#### STUDY MATERIAL
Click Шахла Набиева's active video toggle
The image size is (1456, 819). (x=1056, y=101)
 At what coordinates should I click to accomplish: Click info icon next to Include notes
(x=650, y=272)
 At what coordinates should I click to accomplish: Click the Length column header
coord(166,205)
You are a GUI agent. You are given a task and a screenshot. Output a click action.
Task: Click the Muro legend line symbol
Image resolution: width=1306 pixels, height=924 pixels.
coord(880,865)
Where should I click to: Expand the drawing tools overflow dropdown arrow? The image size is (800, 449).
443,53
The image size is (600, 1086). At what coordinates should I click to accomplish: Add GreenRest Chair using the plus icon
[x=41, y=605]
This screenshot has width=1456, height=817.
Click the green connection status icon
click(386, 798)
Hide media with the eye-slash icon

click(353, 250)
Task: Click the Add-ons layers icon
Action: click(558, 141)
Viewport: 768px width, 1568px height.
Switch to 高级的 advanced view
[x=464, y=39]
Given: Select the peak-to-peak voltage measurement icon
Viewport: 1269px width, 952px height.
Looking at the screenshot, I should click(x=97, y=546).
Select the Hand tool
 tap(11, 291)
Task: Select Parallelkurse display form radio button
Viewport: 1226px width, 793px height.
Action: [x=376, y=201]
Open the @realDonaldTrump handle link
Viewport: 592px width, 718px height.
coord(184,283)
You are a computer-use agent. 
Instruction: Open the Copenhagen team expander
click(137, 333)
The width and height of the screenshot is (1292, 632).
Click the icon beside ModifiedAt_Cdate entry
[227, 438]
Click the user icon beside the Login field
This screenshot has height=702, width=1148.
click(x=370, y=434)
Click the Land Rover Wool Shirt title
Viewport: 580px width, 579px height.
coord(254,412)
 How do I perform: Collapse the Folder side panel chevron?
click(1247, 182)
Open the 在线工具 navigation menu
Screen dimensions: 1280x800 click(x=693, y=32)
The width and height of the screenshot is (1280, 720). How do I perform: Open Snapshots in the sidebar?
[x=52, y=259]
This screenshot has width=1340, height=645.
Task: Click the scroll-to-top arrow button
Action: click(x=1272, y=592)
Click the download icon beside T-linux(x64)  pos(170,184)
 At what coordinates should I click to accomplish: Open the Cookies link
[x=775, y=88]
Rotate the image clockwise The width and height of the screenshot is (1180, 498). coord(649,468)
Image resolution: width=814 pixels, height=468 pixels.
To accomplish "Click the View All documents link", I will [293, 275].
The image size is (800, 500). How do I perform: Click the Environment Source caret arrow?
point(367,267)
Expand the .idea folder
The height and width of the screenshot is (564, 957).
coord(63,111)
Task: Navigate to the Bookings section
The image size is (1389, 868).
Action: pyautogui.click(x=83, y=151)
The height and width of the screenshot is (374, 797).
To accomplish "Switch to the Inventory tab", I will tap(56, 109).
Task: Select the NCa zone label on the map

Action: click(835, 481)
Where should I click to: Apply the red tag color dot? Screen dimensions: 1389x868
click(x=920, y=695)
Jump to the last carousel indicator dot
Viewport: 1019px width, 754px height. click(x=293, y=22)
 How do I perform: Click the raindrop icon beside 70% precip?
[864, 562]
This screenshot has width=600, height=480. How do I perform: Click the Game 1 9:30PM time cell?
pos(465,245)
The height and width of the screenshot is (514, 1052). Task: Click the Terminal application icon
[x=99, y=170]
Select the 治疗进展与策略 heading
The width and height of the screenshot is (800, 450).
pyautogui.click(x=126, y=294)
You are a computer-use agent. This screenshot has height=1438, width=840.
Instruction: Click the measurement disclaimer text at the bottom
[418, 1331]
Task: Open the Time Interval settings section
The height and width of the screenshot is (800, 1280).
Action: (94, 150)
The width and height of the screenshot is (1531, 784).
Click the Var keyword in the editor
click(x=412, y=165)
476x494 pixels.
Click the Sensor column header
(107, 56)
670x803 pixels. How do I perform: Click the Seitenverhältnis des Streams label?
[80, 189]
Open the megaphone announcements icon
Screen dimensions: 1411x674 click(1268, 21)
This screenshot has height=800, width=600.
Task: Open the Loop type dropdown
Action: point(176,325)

#### TASK REQUIREMENTS
Would you copy all lines in the records where the string "agent" appears?

#### OUTPUT BELOW
You are a GUI agent. You are given a task and a screenshot. Output a click action.
You are a computer-use agent. 
You are a computer-use agent. This screenshot has height=1438, width=840.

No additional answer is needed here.